> **YOUR INSTRUCTIONS**
From the entries below, write out exactly the lines between the line holding "Given: Switch map view to Graph" and the line holding "Task: Click the users", inclusive, excluding any pictures.

> **INPUT MATERIAL**
--------------------

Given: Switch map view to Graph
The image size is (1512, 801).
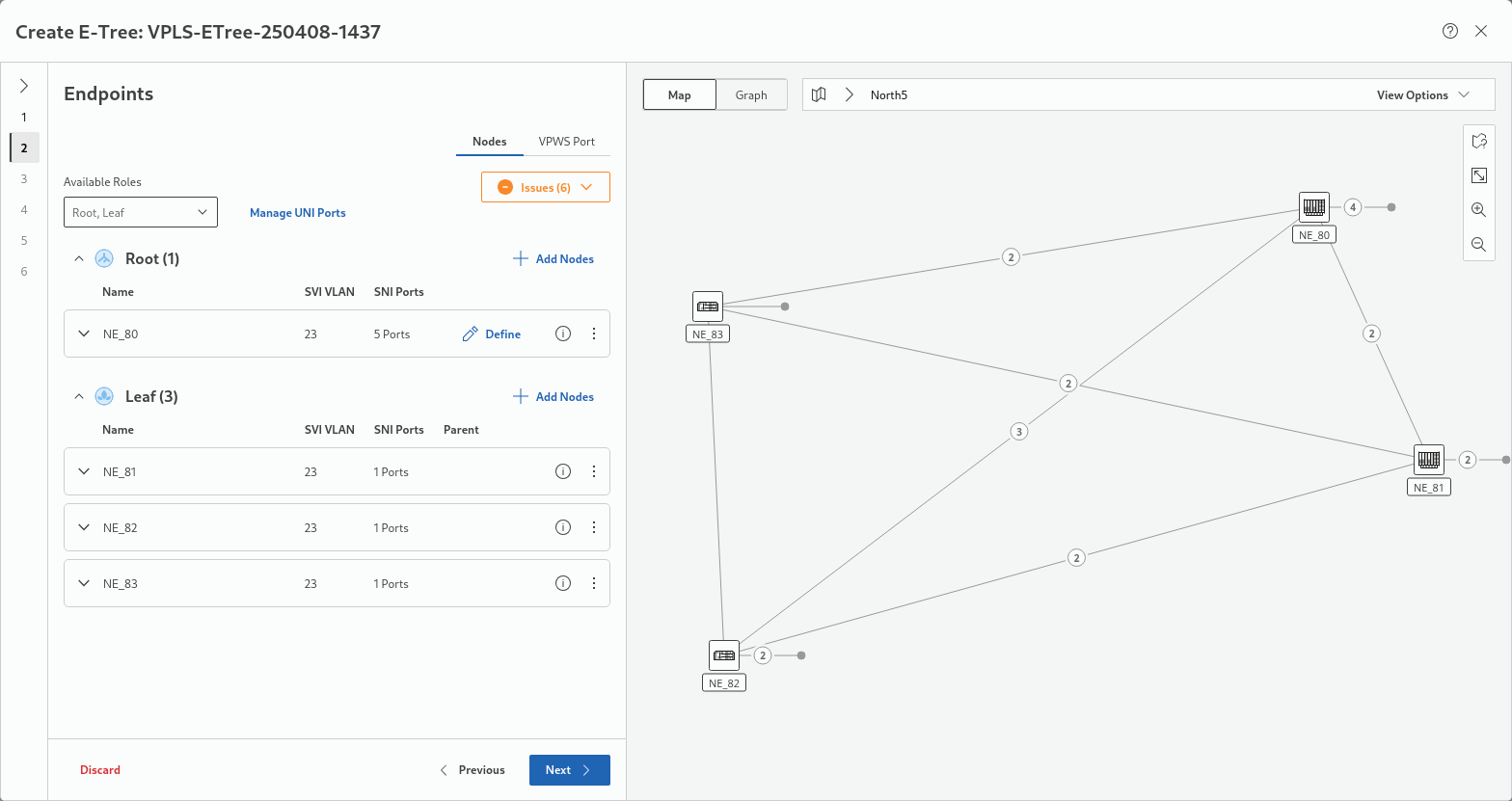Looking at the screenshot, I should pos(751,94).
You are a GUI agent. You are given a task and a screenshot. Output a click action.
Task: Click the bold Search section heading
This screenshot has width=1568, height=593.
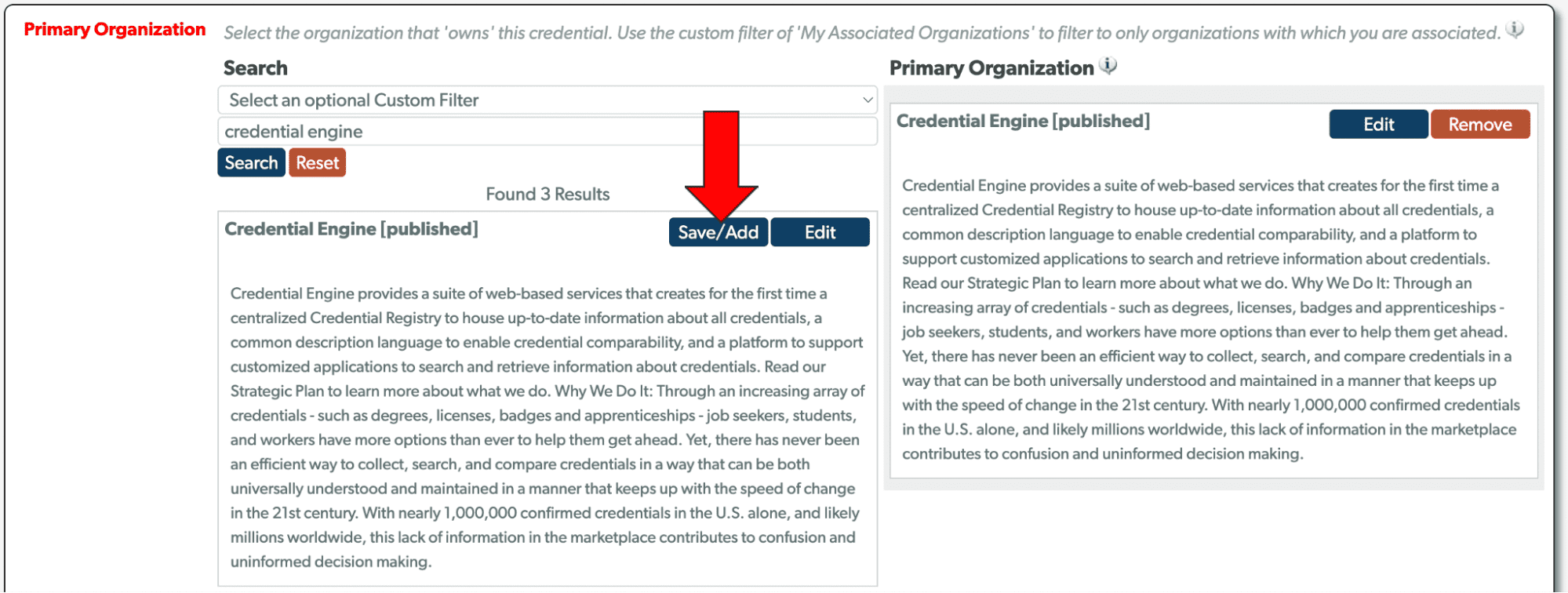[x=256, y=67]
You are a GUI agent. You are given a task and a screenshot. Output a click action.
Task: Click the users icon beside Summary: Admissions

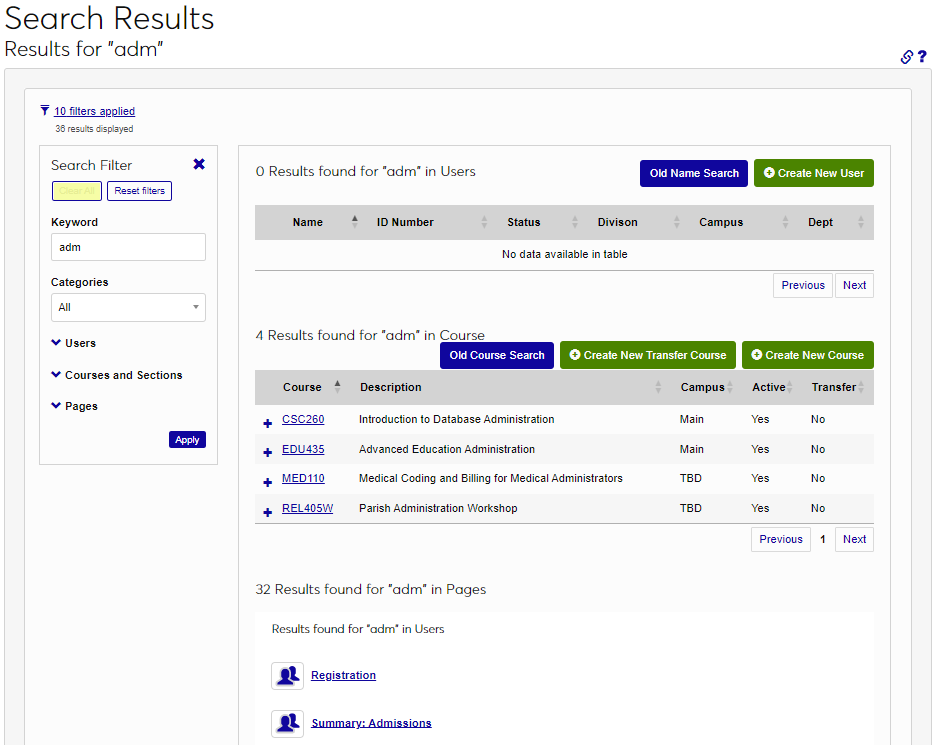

--------------------

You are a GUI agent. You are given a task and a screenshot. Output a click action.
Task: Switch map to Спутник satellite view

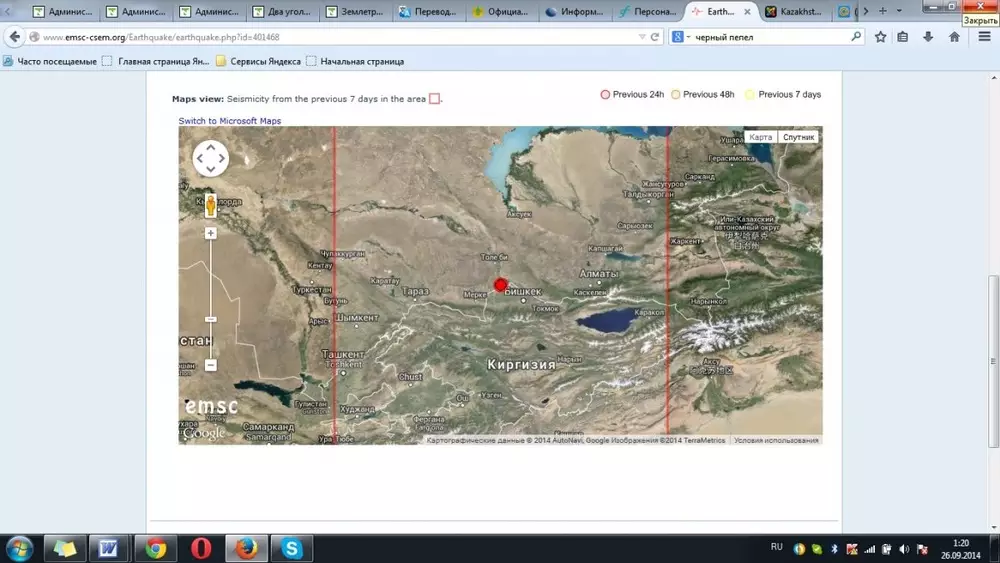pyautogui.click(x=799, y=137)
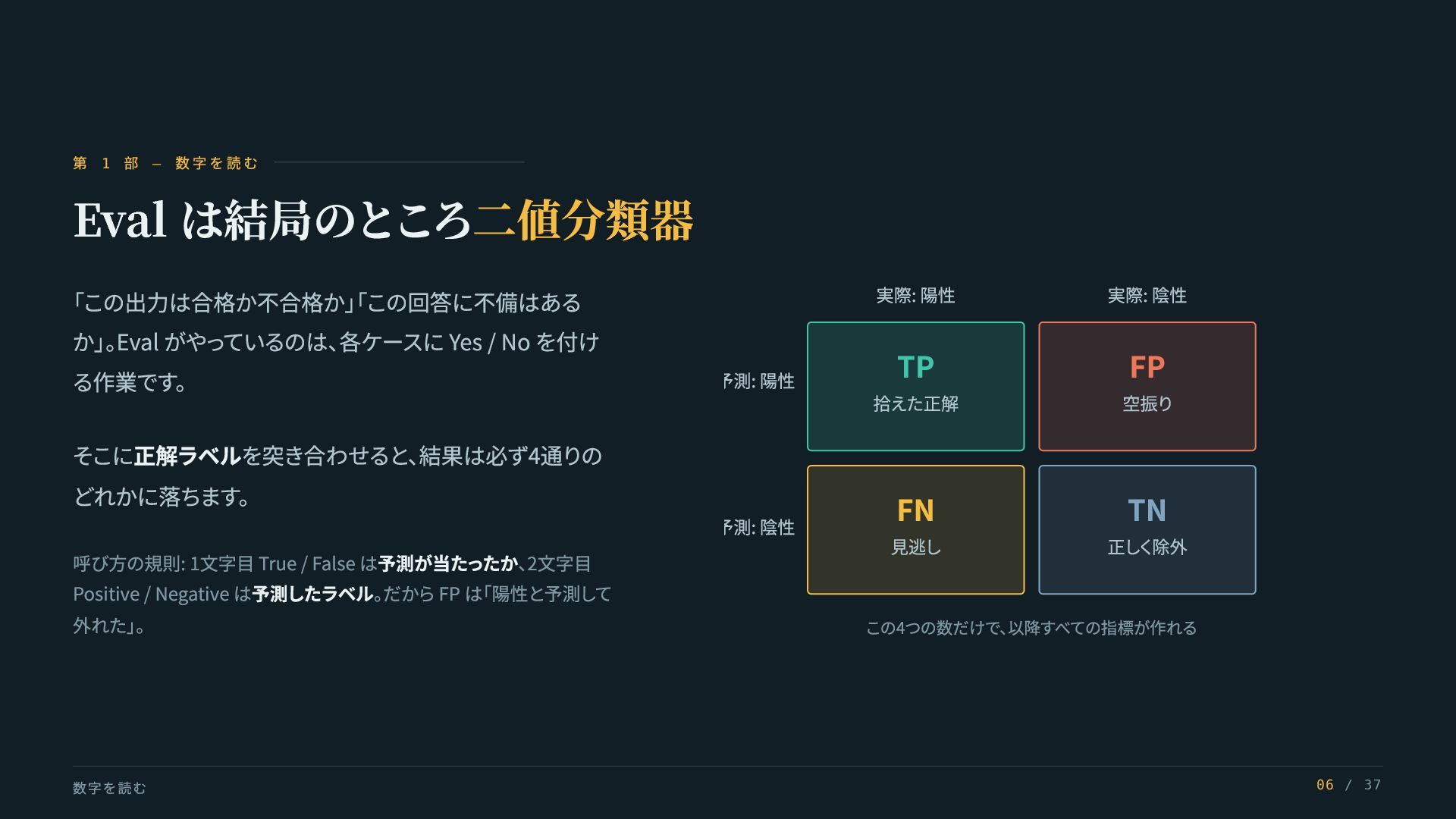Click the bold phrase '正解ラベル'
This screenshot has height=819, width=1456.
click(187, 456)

--------------------

> **RESULT**
Given: Switch map view to Graph
The image size is (1512, 801).
Looking at the screenshot, I should pos(751,94).
You are a GUI agent. You are given a task and a screenshot. Output a click action.
Task: Click the bold Search section heading
This screenshot has width=1568, height=593.
[x=256, y=67]
You are a GUI agent. You are given a task and a screenshot. Output a click action.
Task: Click the users icon beside Summary: Admissions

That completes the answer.